Hemos visto cómo en su novela El hombre que amaba a los perros y en muchas entrevistas, Padura condena, porque ya los conoció y los investigó, los horrores del estalinismo, de los gulags, de las muertes por decreto en el socialismo soviético. Y resulta procedente que el lector se pregunte: ¿Y cuándo condenará los grandes horrores del neoestalinismo cubano, del fidelismo, más allá de los trillados —que no triviales, claro— temas de la homofobia, la pobreza, la ineficiencia estatal? ¿Cuando los conozca y los investigue? Bueno, quizás eso vendrá en futuras novelas suyas. Nadie tiene el derecho de exigirle cuáles temas ha de tratar en su literatura, pero sus lectores también tenemos el derecho a desearlos.
Y por supuesto que uno no puede evitar desear que los recursos intelectuales de Leonardo Padura afinaran más en el blanco de los males que padecemos, que alcanzaran más definición a la hora de hablar de nuestros problemas, que hicieran una denuncia directa de la violación masiva de los derechos humanos en el país, como mismo uno pudiera desear que se aliviara del peso de cierto romanticismo utópico que casi pareciera que se obliga a cargar para no perder algunas ilusiones, que no pareciera tan confiado de las instituciones cubanas, empezando por el Ministerio de Cultura, y de algunas “grandes” figuras de nuestra cultura que, bajo una apariencia de cierto criticismo, son siervos del mal que dicen combatir. Uno pudiera pretender cualquier cosa de él. Pero todo eso es impertinente, porque precisamente se estaría queriendo cambiar lo que él es, que se supone que es lo que él desea ser. Es cierto que las personas no son lo que quieren ser, sino lo que pueden ser, pero lo que uno quiere ser siempre aparece, o debe aparecer, de alguna manera en la imagen de lo que uno ha podido ser.

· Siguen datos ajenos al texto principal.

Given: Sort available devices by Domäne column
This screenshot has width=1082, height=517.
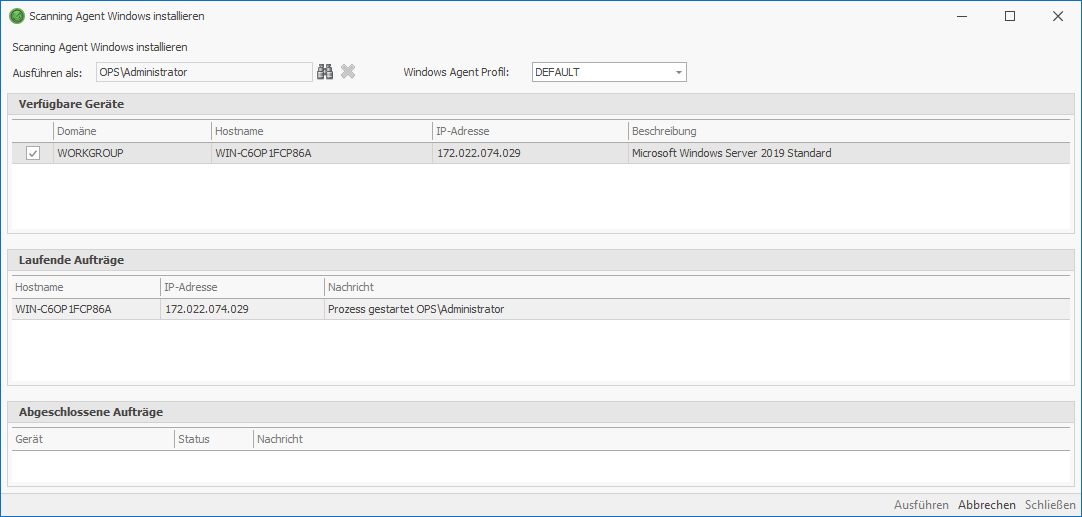Looking at the screenshot, I should coord(130,131).
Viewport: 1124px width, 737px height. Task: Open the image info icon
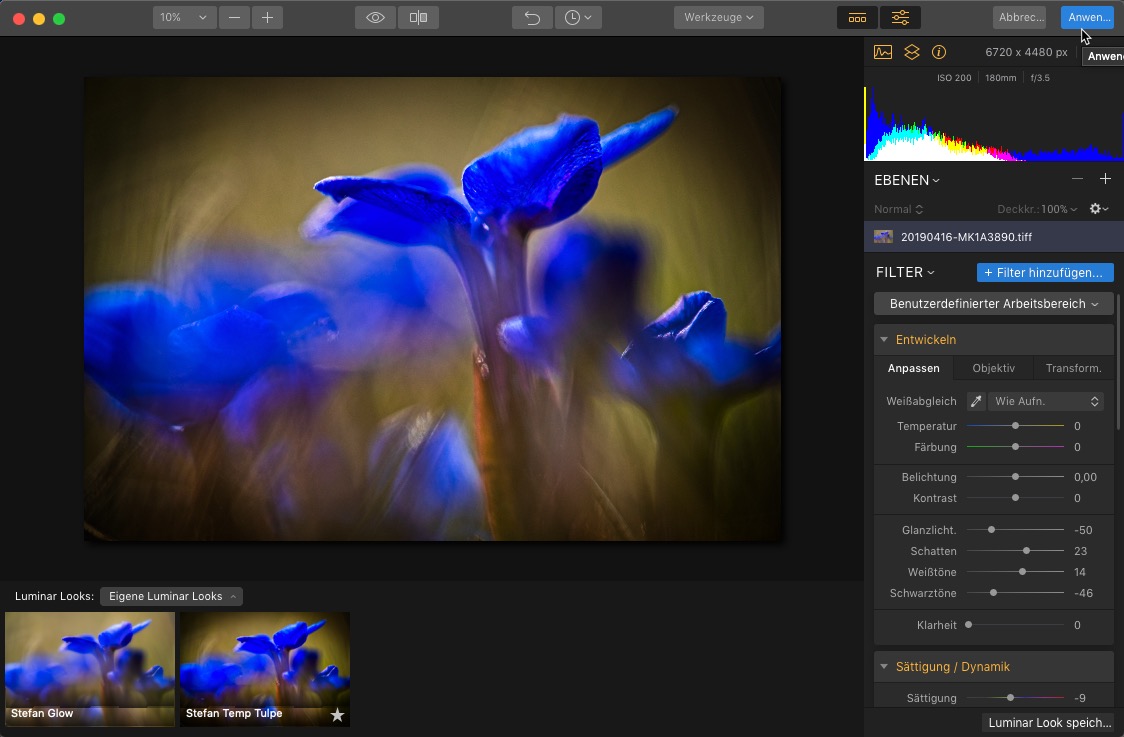click(x=939, y=52)
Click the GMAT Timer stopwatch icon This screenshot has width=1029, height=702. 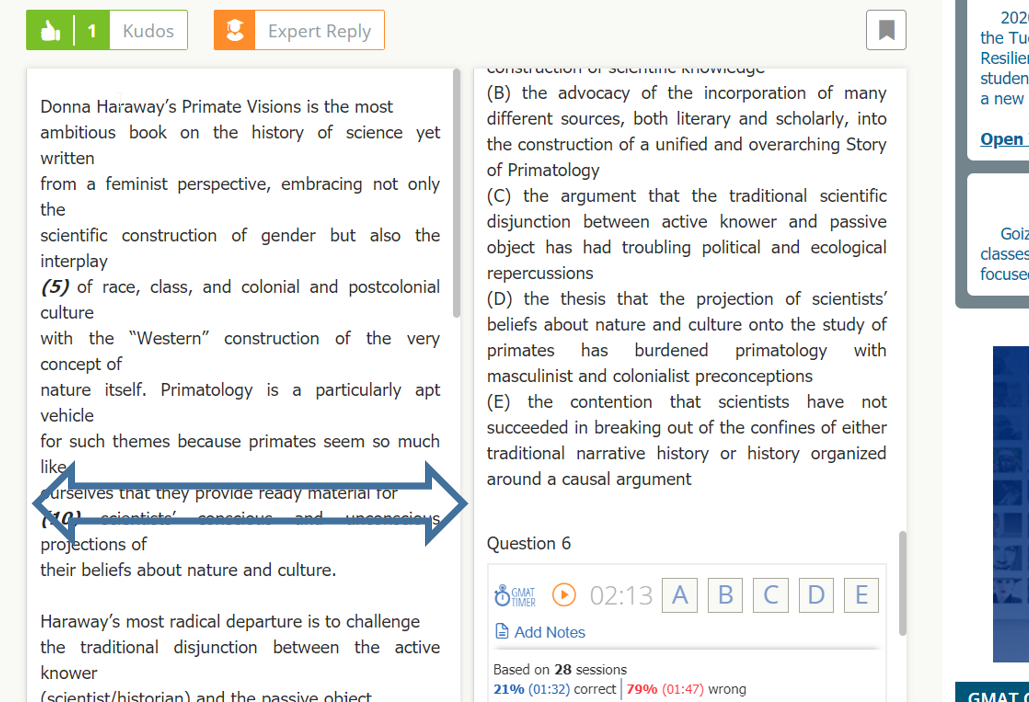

De cualquier manera, se sabe que Padura no es, ni tiene que serlo, un opositor frontal al gobierno, sino alguien que aspira a reformas paulatinas que lleven a un mejor “socialismo”. Es su derecho. Por otra parte, con él nos encontramos ante uno de los intelectuales más consecuentes en un medio cultural donde eso está lejos de ser lo que pretenden para sí la mayor parte de los intelectuales. Tal cosa, claro está, no tiene por qué ser una virtud tan especial, y, además, los que lo consideran que nada entre dos aguas o que, incluso, es un farsante en el fondo, no han recibido tal vez suficientes pruebas de que están equivocados, porque ya el mismo escritor dice que es “muy difícil quedar bien con Dios y con el Diablo”, y, a la verdad, quien pretende tan arriesgada jugada para conseguir su propósito, está abocado siempre al fracaso.
Ojalá Antonio José Ponte no tuviera ninguna razón cuando dice de esos intelectuales cubanos que “hablan desde el centro de un mundo del cual uno puede alejarse, pero al que tiene que volver si de veras desea alcanzar cumplimiento”. Se comprende bien a lo que se refiere. Sin embargo, la historia de la literatura está llena de casos muchísimo más extremos que los de Leonardo Padura y, al final, aunque los hechos y los decires no son para nada desechables, a los escritores se les juzga principalmente —y así debe ser— por lo que han escrito. Su obra es el sujeto y lo demás, nos guste o no, es predicado, incluso el mismo autor.